[Saved entries]
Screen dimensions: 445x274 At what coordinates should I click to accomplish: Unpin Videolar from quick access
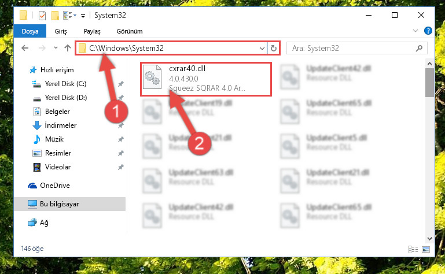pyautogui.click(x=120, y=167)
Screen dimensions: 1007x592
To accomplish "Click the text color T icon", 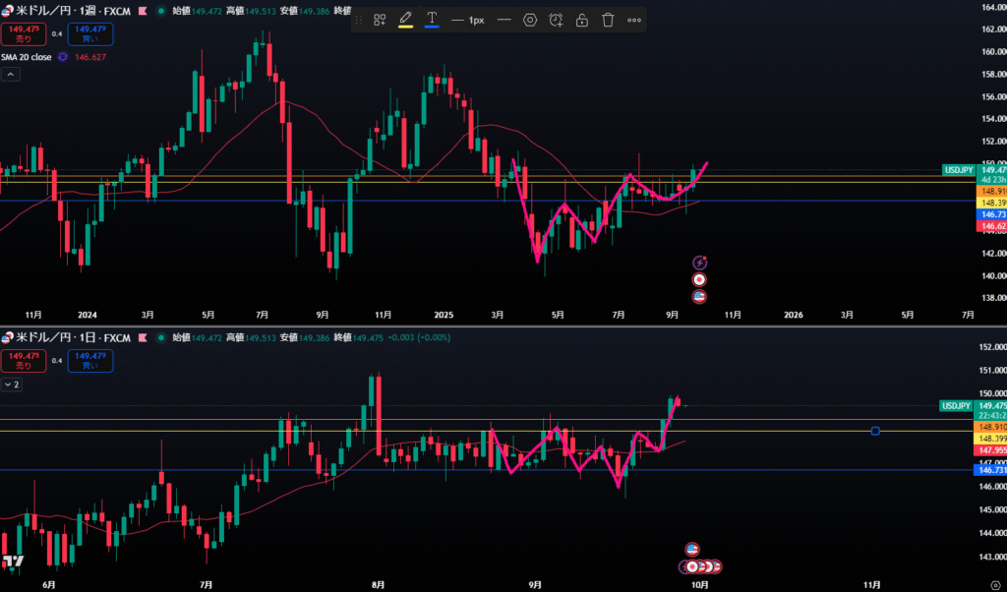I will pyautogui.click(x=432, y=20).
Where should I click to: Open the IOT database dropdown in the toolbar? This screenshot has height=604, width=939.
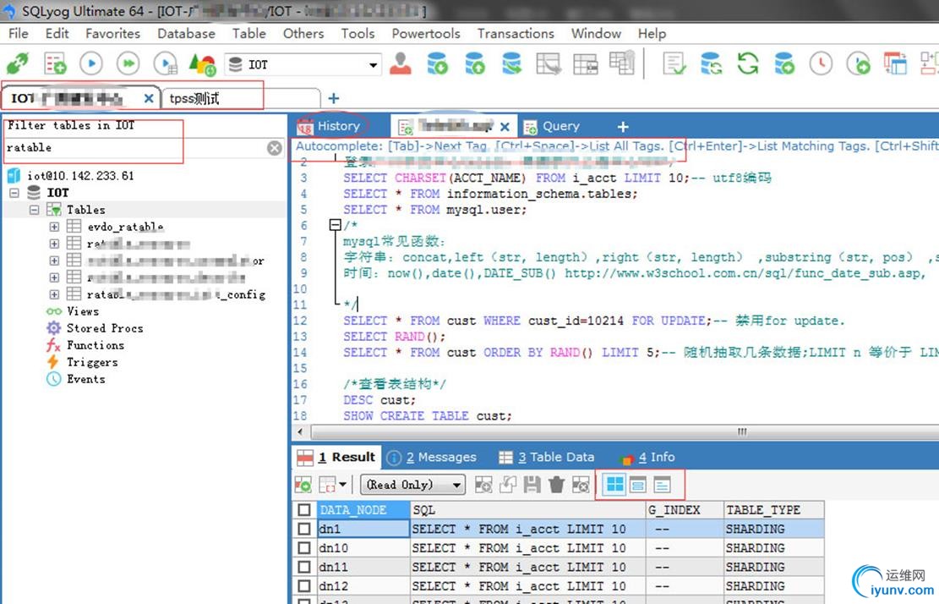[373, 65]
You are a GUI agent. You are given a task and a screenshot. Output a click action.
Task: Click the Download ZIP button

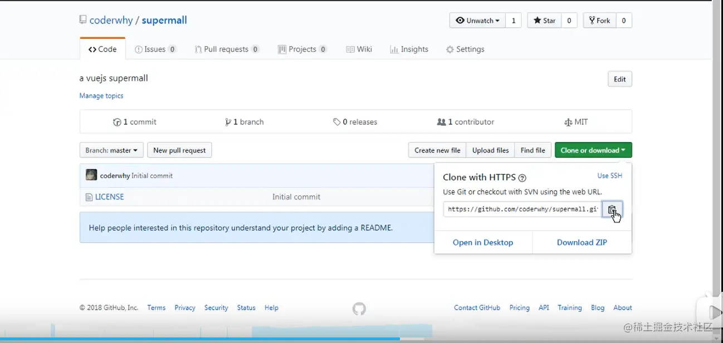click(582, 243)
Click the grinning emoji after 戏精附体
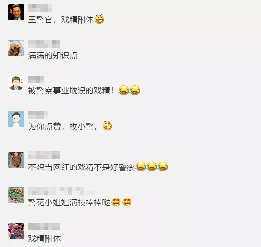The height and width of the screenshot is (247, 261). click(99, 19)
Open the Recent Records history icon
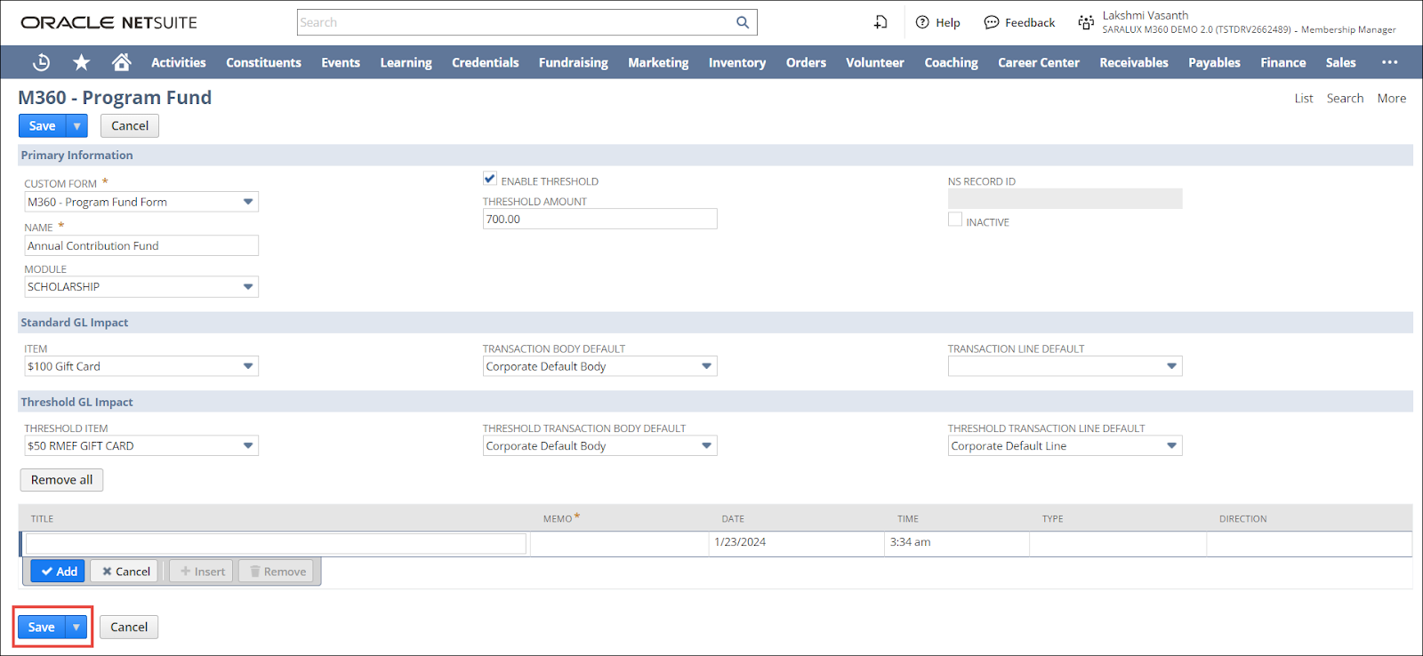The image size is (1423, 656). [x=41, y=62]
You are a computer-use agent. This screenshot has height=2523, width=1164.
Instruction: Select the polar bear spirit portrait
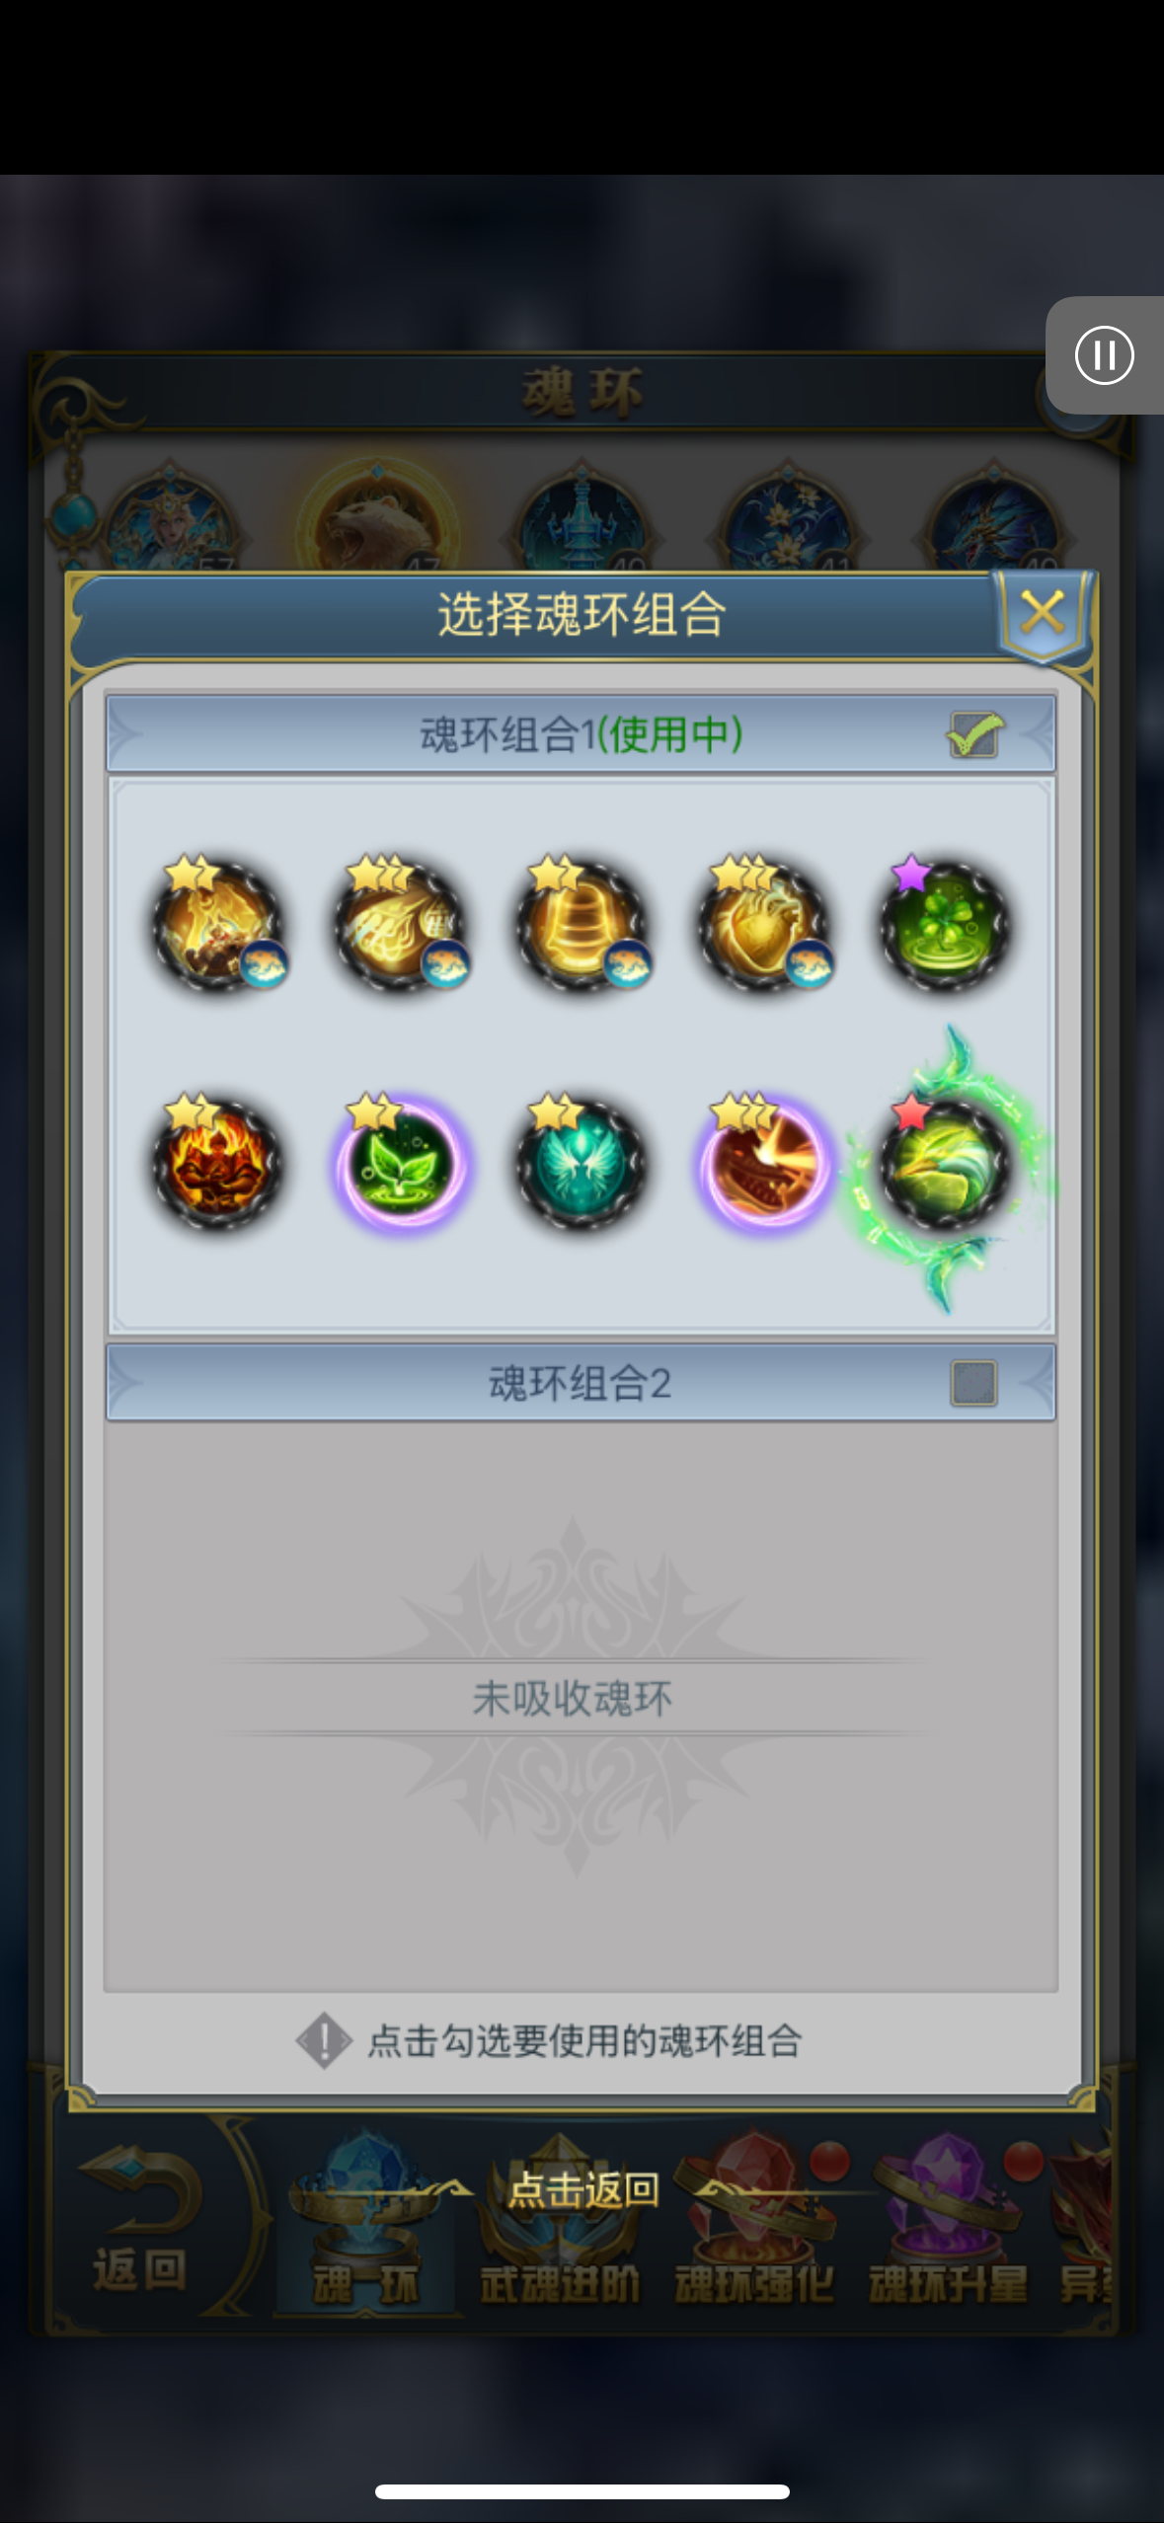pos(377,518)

Exercise prompt:
The lines to copy are those above that contain the string "agent".

Result of this task:
You are a GUI agent. You are given a task and a screenshot. Output a click action.
You are a computer-use agent. This screenshot has height=2523, width=1164.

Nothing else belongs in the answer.